In mammals, the circadian system modulates several behavioral and physiological processes, including the response to natural rewards such as food. On the other hand, when food is temporally restricted, animals display an anticipatory food activity (FAA) that is controlled by a food-entrainable oscillator (FEO).
We have previously shown that mice under a 12:12 light/dark (LD) cycle exhibited a diurnal rhythm in motivation for food reward, becoming more motivated during the night (active phase). This rhythm was also evident under constant dark (DD) conditions, indicating the endogenous nature of this modulation.

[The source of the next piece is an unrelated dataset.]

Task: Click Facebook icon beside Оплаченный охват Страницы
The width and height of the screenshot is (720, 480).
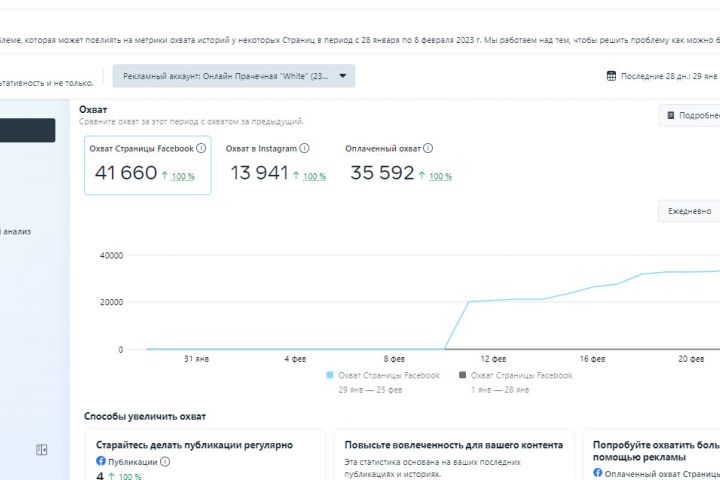Action: click(x=598, y=475)
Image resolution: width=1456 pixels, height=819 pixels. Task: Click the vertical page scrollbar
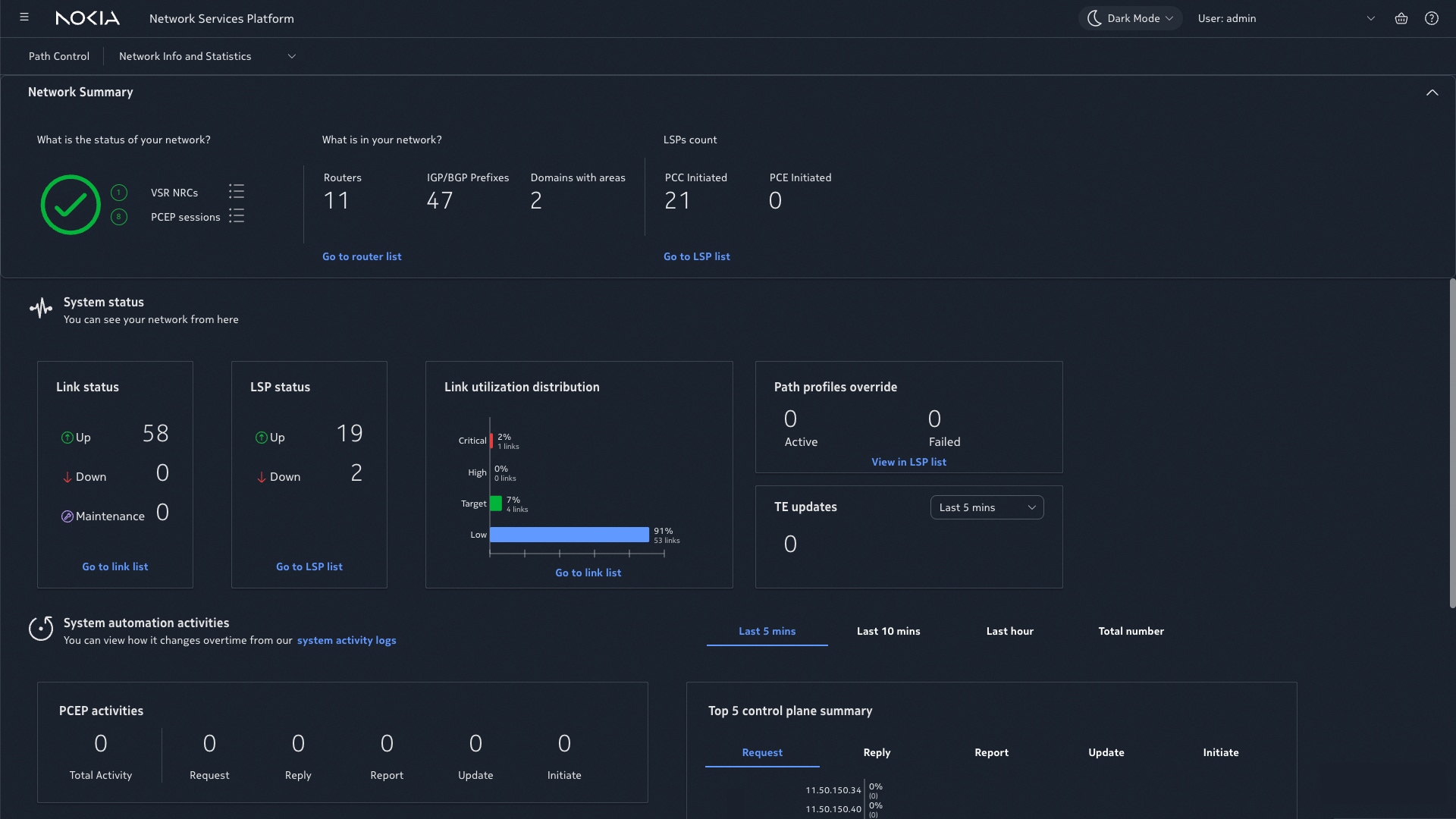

In this work, we present evidence that motivation for food reward is involved in FAA regardless of mice being food restricted during the day or night phases of the LD cycle. Mice in a restricted feeding (RF) protocol under a 12:12 LD cycle were allowed to consume food only 3 hours during daytime or nighttime. Then, motivation behavior was assayed – through the progressive ratio (PR) schedule – in two different time points: during FAA (i.e, two hours before food availability) and in the opposite phase to wich the RF was carried out. Our results show that mice are highly motivated to work for food reward when FAA is present regardless of the time of day. These results suggest that, during FAA, components related to reward pathways might be activated and consecuently generate an increase in motivation bypassing circadian time cues.